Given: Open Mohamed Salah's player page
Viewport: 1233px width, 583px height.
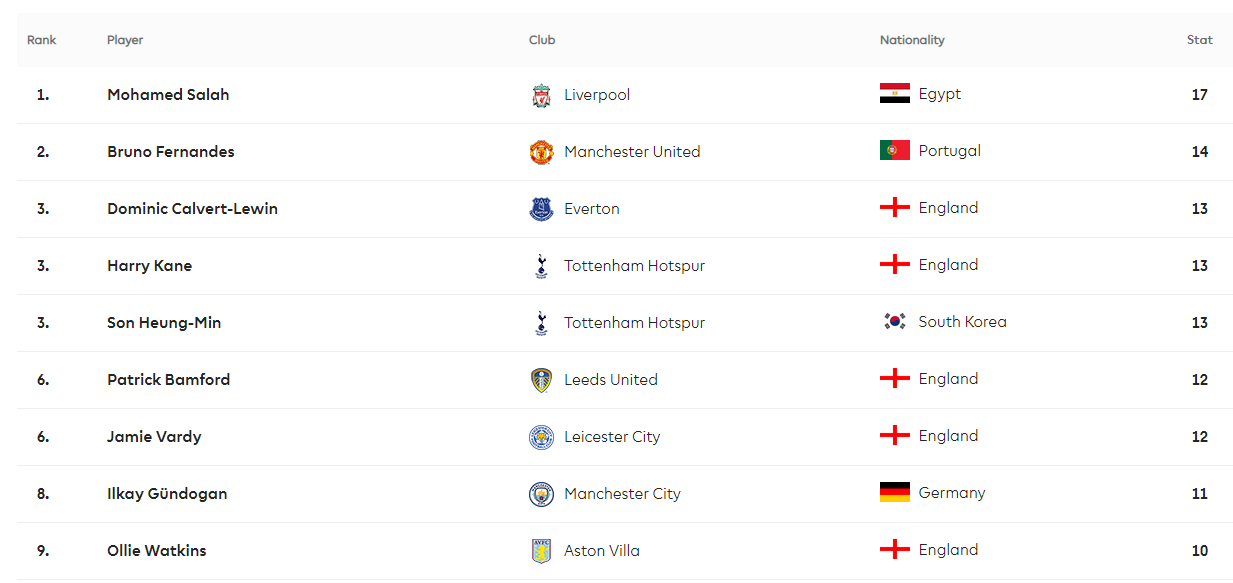Looking at the screenshot, I should point(168,95).
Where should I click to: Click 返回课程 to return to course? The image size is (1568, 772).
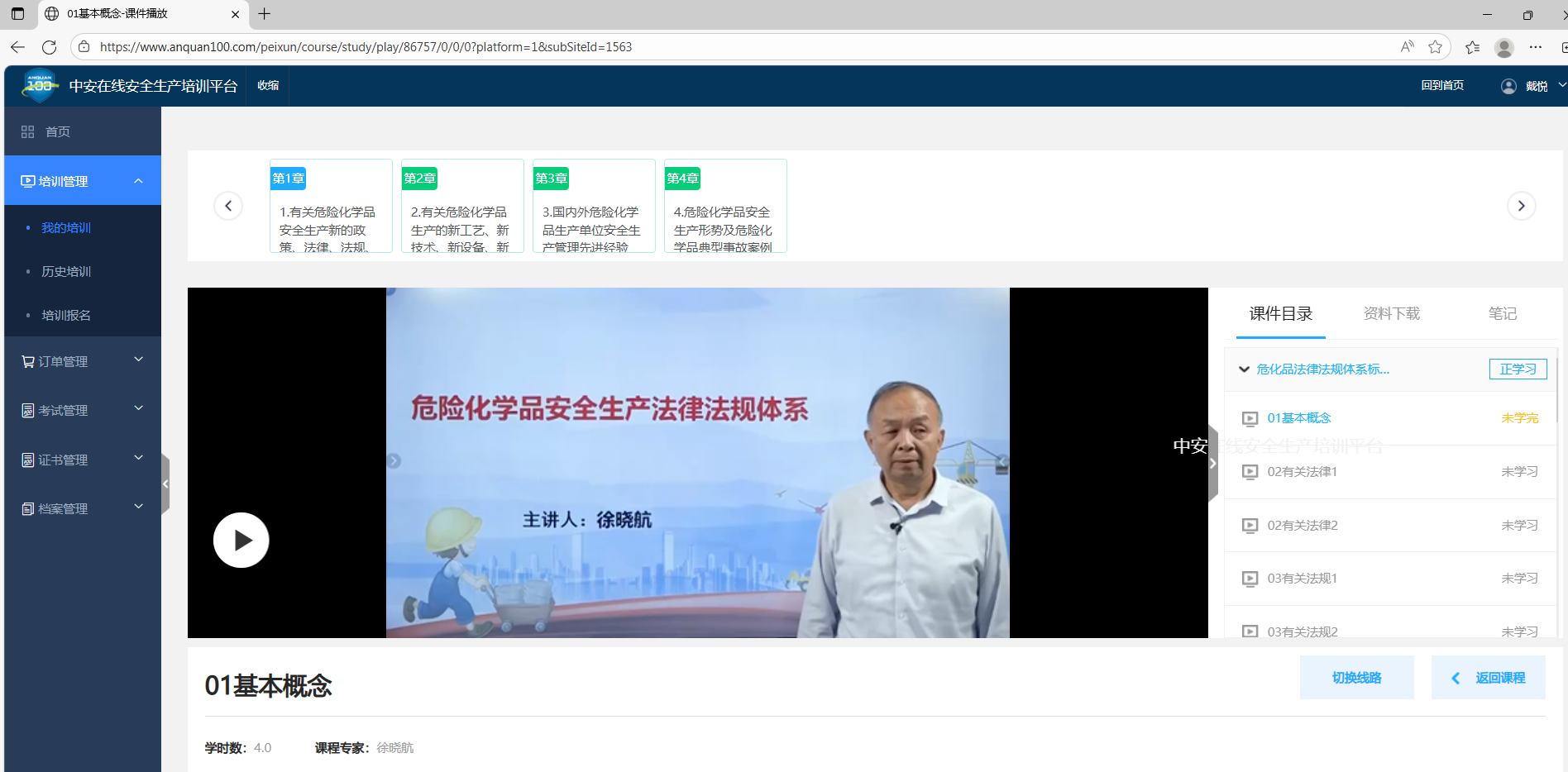point(1488,678)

=== Set task ===
Set out the items above as a numbered list with one line each, skipping any blank lines, and leave the pictures out.

=== Full solution ===
1. Given: Open Mohamed Salah's player page
2. Viewport: 1233px width, 583px height.
3. Looking at the screenshot, I should point(168,95).
4. Where should I click to: Click 返回课程 to return to course? The image size is (1568, 772).
5. point(1488,678)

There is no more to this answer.